У меня полегчало на сердце:
- Видите! Главное в вас - настоящее, Он страдальчески заглянул мне в глаза:
- Нет. Я боялся другого - что останусь один и тоже могу погибнуть.
Перед сном я подробно пересказал Петру Вельду мой разговор с Практикантом. Это не было нескромностью:
Руководитель должен знать о людях, за которых отвечает, все, особенно, если от их поведения в экстремальной ситуации может зависеть жизнь других людей. "Космический мусорщик" сказал после раздумья:
- Все это старо. Тысячи лет назад неудачники тоже обвиняли в собственной несостоятельности всех и все, только не себя. И в первую очередь Общество.
- А последнее? - вступился я за Челла. - Его последнее признание, Петр? Требуется незаурядное мужество, чтобы решиться на такое.

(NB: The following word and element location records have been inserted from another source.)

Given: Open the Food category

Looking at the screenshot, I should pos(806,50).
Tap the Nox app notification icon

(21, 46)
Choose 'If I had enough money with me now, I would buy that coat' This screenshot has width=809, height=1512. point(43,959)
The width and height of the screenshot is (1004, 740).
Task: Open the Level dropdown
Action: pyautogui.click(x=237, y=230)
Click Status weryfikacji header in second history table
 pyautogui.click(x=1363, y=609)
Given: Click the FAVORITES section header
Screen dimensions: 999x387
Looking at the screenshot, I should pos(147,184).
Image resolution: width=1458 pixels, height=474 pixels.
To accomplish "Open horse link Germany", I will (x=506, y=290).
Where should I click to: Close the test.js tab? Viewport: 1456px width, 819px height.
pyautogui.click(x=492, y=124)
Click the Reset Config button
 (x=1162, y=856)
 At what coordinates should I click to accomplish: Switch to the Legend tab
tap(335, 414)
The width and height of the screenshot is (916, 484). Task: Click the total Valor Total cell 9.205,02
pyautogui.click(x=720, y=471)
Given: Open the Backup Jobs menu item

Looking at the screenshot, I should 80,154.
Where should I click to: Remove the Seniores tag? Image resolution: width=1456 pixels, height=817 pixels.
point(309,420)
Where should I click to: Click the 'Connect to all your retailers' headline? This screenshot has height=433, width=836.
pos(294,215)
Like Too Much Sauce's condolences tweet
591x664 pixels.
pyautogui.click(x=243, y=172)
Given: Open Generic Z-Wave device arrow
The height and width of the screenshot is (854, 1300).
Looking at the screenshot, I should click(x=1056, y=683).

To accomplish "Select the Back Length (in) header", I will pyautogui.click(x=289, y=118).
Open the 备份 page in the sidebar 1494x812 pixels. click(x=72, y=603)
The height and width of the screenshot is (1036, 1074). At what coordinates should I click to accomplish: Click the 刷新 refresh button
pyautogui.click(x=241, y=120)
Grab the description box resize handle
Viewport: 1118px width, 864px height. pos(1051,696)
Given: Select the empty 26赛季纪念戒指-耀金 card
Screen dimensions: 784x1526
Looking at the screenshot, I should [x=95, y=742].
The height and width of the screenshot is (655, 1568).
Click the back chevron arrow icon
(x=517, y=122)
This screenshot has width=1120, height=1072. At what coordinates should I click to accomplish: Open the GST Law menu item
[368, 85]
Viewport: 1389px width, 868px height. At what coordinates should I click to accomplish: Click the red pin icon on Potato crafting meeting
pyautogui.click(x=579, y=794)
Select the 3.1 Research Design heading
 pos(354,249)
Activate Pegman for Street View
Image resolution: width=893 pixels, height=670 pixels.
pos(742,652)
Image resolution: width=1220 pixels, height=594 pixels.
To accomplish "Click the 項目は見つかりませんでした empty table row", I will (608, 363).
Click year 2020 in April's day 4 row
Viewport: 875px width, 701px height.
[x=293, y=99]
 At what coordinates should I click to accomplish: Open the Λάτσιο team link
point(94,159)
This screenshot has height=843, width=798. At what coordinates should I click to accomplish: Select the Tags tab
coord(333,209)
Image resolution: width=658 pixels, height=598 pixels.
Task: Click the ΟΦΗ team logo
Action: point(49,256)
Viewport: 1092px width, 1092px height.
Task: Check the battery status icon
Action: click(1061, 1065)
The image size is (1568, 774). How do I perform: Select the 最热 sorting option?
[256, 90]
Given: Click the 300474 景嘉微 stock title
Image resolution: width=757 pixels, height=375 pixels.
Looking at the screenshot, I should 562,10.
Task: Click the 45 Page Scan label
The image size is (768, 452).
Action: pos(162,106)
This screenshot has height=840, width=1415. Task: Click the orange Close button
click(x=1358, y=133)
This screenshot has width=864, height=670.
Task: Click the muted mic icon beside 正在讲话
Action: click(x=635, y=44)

- Не торопись с выводами. Если человек расписался в собственной подлости, это еще не означает, что он стал другим... А что касается "оригинальности взгляда на вещи", "неожиданных поворотов мысли", "тонкости переживаний" и прочего, что тебе так импонирует в Тингли Челле, - я тебе скажу следующее. Интеллект, самобытность, даже талант - очень хорошо! Но для меня главное, чтобы человек был порядочным человеком, и я так это понимаю: в нашем положении порядочно думать и тревожиться о товарищах, а всякие там переживания надо отложить для более спокойных обстоятельств... И вообще сначала порядочность, честность, надежность для тех, среди кого живешь, а уже потом утонченность натуры и разные иные нюансы. - Он заметил колебание во мне, мягко добавил: - Я тоже не сразу к этому пришел. Настанет время сам убедишься. Наверное, с возрастом приходит... Ну, пошли в ракету.
На следующее утро Петр Вельд сходил с Виктором Гортом к колодцу. Они отсутствовали больше трех часов и принесли полный бидон воды. Вместе с ней они принесли ошеломляющую весть: черные цветы исчезли с поляны! Исчез и альбом со снимками.
А ночью ко мне пришла Мтвариса.
Что-то заставило подняться и подойти к иллюминатору, и я увидел в черном круге, вырезанном из ночного неба, ее овальное лицо, и оно было матово-белым, призрачным, потому что спутник планеты уже взошел. На губах Мтварисы застыла та же незавершенная улыбка, какой она улыбалась на снимке Горта. Мтвариса знакомо- решительно и вместе ласково тряхнула головой, поманила тонкой рукой, показывая куда-то через плечо, тоже щемяще родное, худенькое, слегка приподнятое... Я не удивился, потому что меня охватили нетерпение и боязнь не успеть. Я махнул ей, как прежде, когда выглядывал из окна на ее зов, поспешно оделся, осторожно, чтобы не разбудить спящих, выбрался из ракеты в прохладную неподвижную ночь. Она уже ждала у входа, я протянул к ней руки, но она легко отстранилась и пошла в сторону от корабля, ставшего нам домом, и я покорно пошел вслед.